You might be thinking that I’m trying to give us a way out of the harmful, hurtful actions we’ve taken. I’m not.

Each time we do something that hurts someone, we can take responsibility, apologize and try to make amends.

These aren’t the mistakes I’m talking about.

I’m talking about the ones that weigh us down so heavily we can barely manage to move. The ones we keep hidden or camouflaged or blame others for. The ones that weaken us, hold us, harm us.

What if we shifted our perspective and believed in the grander scale of things, where we could properly fit everything that happens? What if we could see how beauty can come from any action, any “mistake” that is made?

I’m not saying it would be easy. It wouldn’t.

What I am saying is that it would be worth it.

Imagine if mistakes we’ve made disappeared, even if it took a minute, an hour, a day, a week for it to happen. Imagine how light we would feel. Imagine if every time you felt you’d made a mistake, you replaced the feeling with love and told others you were sorry if you hurt them. Wouldn’t all of the pain and suffering of our imagined mistakes vanish?

It seems to me that what we perceive as mistakes are in fact golden opportunities. We can be right with the world. We can feel light and be the light.

Worry

I have an idea for you.

It’s something to try next time you find yourself worrying about something. I’m going to assume if you are reading this that you are now or have in the past, worried about something. I feel this is a safe bet.
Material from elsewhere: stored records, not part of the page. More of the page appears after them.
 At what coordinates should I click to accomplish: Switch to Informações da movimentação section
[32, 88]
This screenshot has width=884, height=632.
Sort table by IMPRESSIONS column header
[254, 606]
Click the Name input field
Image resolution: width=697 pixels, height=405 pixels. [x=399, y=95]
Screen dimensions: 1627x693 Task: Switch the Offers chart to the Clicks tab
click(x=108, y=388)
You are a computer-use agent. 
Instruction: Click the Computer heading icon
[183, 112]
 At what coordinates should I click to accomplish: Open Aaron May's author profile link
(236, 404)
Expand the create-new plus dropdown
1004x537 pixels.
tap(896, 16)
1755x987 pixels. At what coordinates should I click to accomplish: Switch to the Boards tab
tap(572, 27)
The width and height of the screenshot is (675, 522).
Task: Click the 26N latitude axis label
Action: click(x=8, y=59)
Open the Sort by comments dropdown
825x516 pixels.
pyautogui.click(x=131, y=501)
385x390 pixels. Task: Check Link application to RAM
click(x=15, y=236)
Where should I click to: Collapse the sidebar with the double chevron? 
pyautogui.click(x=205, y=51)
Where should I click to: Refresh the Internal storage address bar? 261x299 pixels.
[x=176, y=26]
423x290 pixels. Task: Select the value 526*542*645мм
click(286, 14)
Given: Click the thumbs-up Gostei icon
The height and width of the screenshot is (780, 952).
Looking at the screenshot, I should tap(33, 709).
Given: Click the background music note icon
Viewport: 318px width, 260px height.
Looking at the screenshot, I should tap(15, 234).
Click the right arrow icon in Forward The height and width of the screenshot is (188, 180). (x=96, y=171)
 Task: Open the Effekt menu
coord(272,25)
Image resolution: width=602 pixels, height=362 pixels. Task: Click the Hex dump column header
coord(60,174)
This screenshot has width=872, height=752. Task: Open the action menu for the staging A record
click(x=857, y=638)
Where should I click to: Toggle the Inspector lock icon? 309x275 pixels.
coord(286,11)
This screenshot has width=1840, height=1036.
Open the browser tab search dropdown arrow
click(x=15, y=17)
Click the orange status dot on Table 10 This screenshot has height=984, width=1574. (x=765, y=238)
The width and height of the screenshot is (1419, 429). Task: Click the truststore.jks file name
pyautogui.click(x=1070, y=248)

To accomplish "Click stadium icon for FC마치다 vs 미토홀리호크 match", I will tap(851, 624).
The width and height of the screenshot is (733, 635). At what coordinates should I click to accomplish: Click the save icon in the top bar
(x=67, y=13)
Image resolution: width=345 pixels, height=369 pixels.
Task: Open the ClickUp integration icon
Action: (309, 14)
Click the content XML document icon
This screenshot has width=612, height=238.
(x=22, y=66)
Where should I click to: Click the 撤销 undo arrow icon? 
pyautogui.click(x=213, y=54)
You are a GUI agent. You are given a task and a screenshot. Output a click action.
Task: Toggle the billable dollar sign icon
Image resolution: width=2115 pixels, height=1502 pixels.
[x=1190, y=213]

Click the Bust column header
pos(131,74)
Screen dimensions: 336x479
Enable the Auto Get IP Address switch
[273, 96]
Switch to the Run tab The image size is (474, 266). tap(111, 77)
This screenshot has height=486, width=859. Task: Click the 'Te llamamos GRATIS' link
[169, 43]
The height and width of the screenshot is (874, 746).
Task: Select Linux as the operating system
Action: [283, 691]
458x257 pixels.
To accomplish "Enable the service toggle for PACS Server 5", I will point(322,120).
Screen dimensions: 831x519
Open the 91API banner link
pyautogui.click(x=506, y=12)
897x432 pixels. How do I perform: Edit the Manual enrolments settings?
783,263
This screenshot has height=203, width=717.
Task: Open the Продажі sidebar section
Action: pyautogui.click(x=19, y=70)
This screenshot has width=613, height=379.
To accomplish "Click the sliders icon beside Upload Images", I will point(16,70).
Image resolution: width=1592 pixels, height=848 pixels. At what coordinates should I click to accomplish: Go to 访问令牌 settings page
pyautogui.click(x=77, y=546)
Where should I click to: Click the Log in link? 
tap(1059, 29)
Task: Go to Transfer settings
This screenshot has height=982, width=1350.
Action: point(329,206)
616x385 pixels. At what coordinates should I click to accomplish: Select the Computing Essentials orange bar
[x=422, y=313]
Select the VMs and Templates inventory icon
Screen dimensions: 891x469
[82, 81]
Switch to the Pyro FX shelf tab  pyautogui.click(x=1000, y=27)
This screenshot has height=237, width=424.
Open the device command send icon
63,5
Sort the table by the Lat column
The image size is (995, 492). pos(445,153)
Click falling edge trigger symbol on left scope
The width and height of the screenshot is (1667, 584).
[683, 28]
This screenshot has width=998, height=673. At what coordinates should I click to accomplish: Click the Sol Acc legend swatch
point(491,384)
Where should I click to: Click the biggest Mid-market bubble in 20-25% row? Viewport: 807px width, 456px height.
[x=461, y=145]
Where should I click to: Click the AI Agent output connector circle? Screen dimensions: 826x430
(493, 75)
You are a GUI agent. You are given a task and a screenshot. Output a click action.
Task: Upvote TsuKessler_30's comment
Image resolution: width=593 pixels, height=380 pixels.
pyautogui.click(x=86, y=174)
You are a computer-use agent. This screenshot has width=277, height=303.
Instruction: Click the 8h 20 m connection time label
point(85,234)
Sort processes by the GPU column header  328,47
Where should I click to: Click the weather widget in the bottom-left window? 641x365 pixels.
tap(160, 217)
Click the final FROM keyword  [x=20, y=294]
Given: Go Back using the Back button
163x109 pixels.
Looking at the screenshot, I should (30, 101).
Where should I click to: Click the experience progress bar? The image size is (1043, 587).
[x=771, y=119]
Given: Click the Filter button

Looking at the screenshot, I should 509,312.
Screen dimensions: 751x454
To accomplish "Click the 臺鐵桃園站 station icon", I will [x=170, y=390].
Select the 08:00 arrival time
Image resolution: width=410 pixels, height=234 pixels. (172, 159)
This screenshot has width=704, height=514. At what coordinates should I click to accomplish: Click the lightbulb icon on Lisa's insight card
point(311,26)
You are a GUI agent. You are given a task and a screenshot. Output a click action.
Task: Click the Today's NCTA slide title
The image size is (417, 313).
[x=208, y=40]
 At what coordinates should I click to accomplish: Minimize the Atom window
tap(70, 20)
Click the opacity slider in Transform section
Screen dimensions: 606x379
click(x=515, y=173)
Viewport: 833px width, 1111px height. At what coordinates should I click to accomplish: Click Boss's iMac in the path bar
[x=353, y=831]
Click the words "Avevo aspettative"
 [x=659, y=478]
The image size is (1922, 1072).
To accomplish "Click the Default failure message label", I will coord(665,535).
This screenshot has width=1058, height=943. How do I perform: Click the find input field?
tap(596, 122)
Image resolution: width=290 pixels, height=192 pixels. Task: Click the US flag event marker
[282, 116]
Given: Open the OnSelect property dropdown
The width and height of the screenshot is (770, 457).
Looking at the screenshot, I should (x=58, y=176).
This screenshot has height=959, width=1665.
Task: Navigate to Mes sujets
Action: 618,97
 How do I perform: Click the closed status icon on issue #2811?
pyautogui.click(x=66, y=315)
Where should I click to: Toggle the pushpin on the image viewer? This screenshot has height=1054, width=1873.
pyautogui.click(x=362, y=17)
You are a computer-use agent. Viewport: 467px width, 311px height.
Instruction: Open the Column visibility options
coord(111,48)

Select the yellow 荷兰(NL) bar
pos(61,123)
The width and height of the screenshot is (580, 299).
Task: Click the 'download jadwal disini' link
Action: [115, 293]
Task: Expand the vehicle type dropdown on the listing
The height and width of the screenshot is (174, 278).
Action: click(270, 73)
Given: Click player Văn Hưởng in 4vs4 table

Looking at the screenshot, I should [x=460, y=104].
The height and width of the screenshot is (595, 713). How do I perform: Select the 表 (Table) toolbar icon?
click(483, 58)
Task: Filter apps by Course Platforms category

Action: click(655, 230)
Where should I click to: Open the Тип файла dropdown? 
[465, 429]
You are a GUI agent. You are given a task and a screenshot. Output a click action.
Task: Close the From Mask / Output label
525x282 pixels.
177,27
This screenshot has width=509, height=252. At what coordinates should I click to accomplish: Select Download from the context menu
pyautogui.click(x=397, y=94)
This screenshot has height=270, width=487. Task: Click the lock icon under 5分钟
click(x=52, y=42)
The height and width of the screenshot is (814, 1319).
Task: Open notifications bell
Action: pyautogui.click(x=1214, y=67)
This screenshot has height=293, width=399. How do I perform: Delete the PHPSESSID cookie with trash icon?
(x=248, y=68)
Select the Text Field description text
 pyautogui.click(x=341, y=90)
I tried this recently and it actually worked, so I thought I would pass it along to you. I know at first glance it is going to seem pretty simple. But I believe the best things in this life of ours are simple. We’re often the ones who make them complicated.

Here it is.

The next time you are worried about something (fill in the blank), ask yourself this question:

“What can I do about it right now?”

Here comes the tricky part. After you ask yourself the question…take action. Do something productive.

The trap I can fall into, and it may happen to you too, is that I focus all of my energy in unproductive ways and rarely move forward with any action. Silly really. Action is the only way to change the present. When I shift my perspective and choose some form (any form) of action, I see the whole world differently. And it changes my sense of worry into hope. Maybe it will work for you too.

Good or Bad

I am wondering something.

Let’s say that instead of deciding right away, what if we choose to exercise an automatic time delay before we labeled anything as good or bad?

What do you think would happen?

I have a suspicion that I would profit from this experiment. Rather than applying a quick label I might see that it takes time to know for sure.

Even then, I might not be correct.

Do you have any interest in giving this a try?

Suppose you wrote down the situation and your immediate response and set it aside, promising to come back to it “later”.

And suppose, just for one time, you watched what happened, like an observer without an opinion. You simply stood off to the side and waited…for a day, a week, a month, a year. And when the time period was up, you reevaluated.

I’ve tried this from time to time and it always astonishes me. Almost every time I learn something profound. Almost every time I recognize how far from the truth my first response was and how much more I have to learn.